---------- DATA SUPPLIED ----------
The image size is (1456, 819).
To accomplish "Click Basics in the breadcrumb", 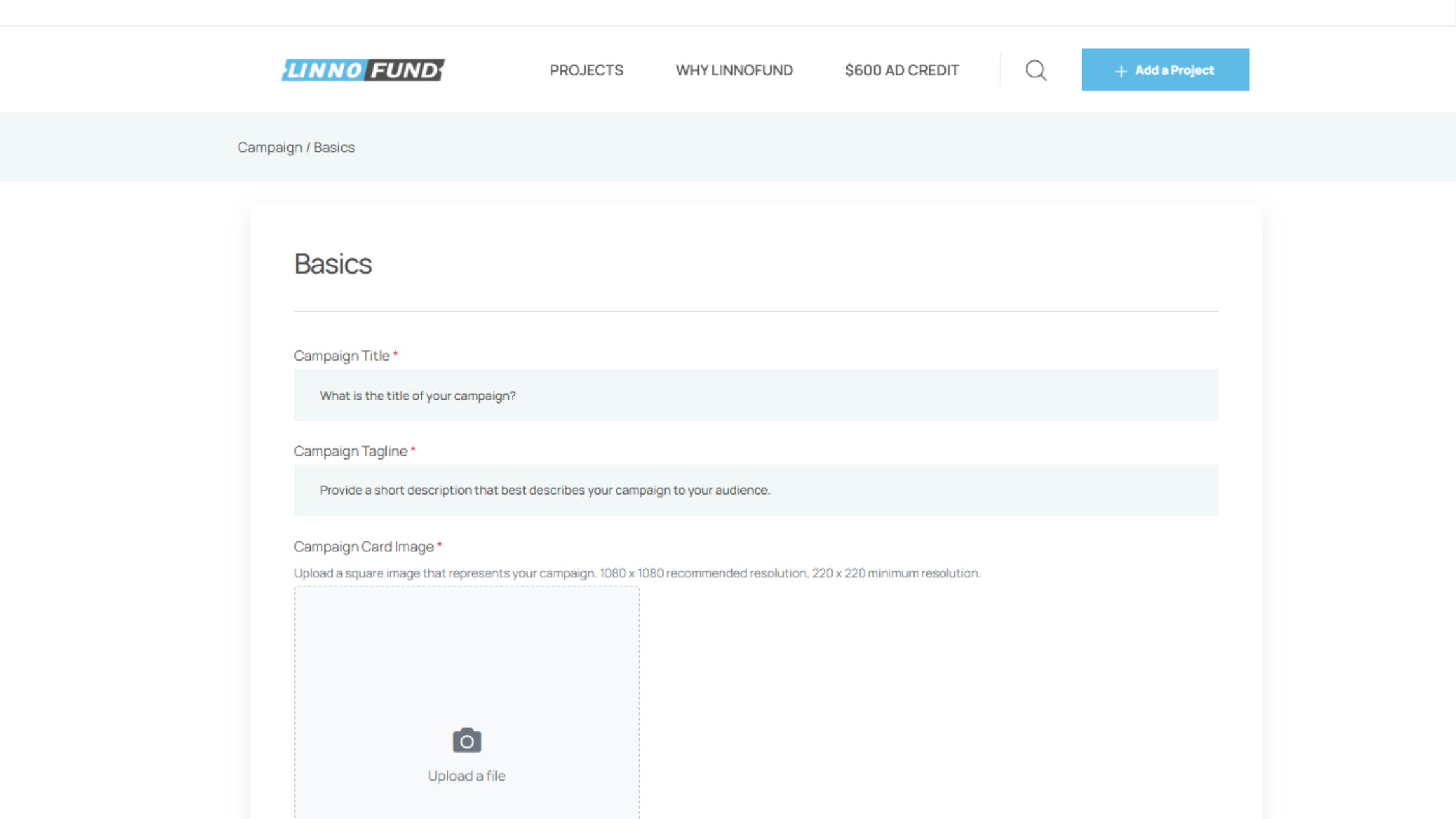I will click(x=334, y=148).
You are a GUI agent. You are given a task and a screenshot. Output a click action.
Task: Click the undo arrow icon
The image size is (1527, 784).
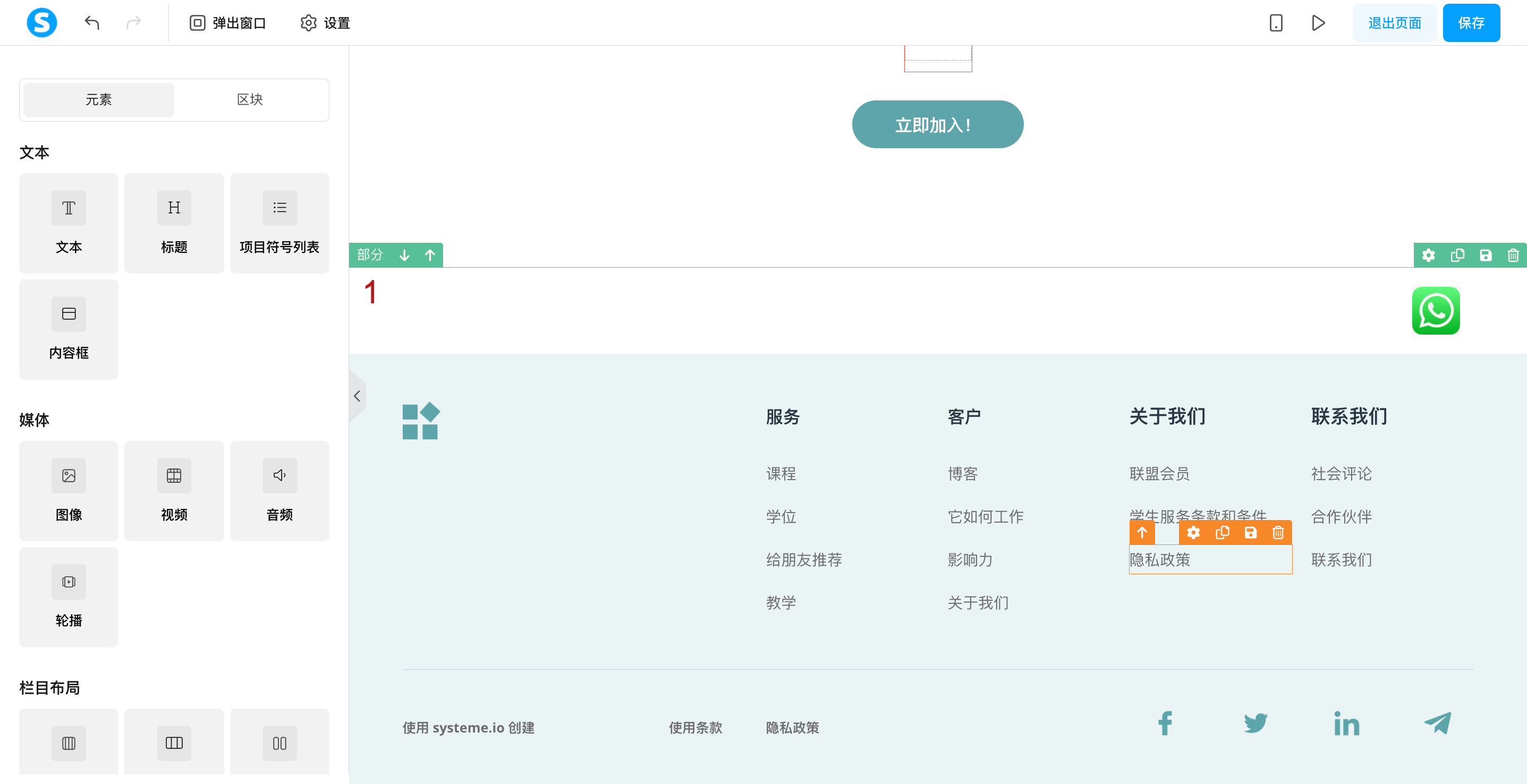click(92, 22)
----------
BRIEF: The lines to copy begin with the one containing "Task: Click the undo arrow icon" and end with the last line of the entries above; copy them exactly, minus the pictures.

ANSWER TO THIS PROBLEM:
Task: Click the undo arrow icon
The image size is (1527, 784).
click(92, 22)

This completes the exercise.